In biology, a parasite is defined as an organism that benefits at the expense of another.
Intermittent energy sources like wind and solar do rely on other resources—typically dispatchable and reliable ones—to balance the grid when the sun isn’t shining and the wind isn’t blowing.
When they are generating, they tend to displace these other assets, which must ramp up and down in response. This can create inefficiencies, underutilization, and added infrastructure costs—all of which can burden consumers.
Framed this way, the “parasite” label has a certain logic: intermittent sources gain from the grid’s reliability, but may impose costs on the very assets that provide it.
But that framing leaves something out: the possibility of mutual benefit.
Let’s borrow from biology again. Symbiosis isn’t just parasitism—it also includes:
Mutualism – where both species benefit. This might describe a solar-plus-storage project or a grid design where renewables and responsive loads complement each other.

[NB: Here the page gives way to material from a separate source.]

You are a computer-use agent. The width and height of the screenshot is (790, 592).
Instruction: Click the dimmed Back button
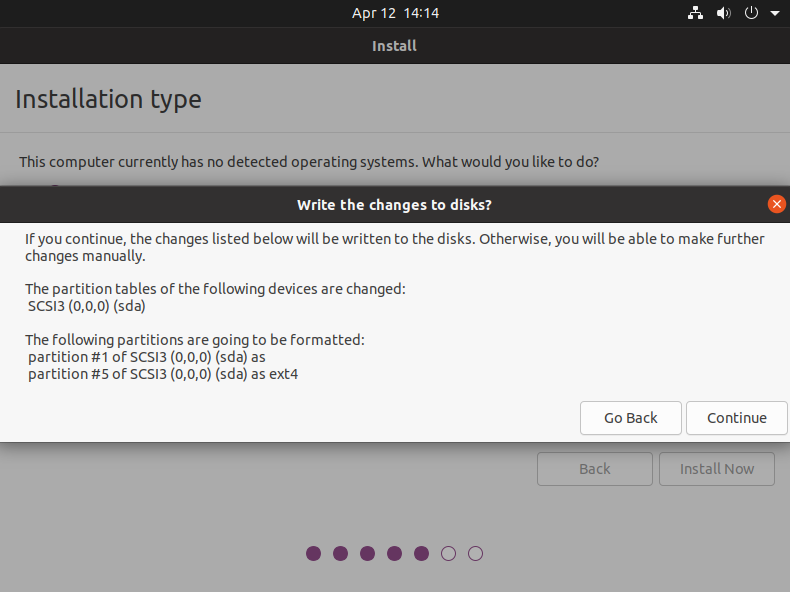595,469
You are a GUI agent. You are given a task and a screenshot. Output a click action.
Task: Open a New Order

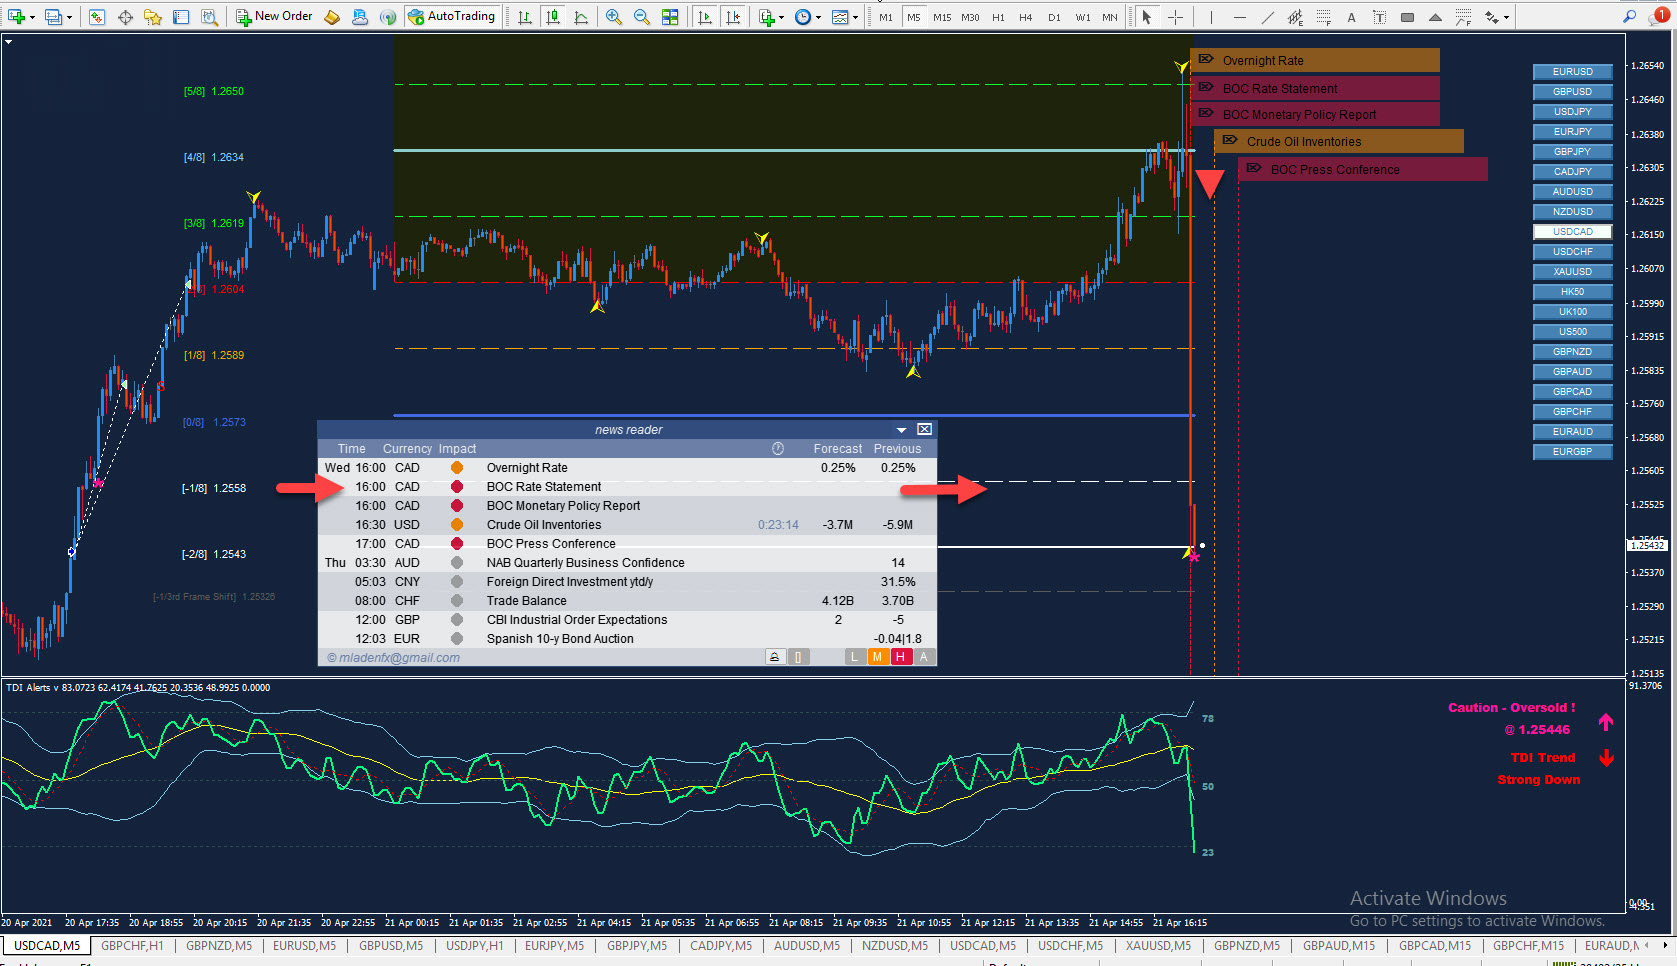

Commensalism – where one benefits and the other is unaffected. Think of zero-marginal-cost solar power serving price-sensitive, flexible loads that don’t require backup.
Intermittent resources do have valuable attributes: their levelized cost of energy (LCOE) - acknowledging the flaws of this metric - can be among the lowest available. Their marginal cost is effectively zero. Those attributes can have a positive impact when integrated effectively.
The label “parasite” assumes a grid context where:
Loads are inflexible
Backup resources aren’t compensated fairly
Infrastructure is static
But that context isn’t fixed or uniform. It is possible to imagine (even if it is not your prediction) a future (and/or specific locations) with abundant storage (perhaps via EVs), smart grids, and flexible demand where the relationship is far from parasitic.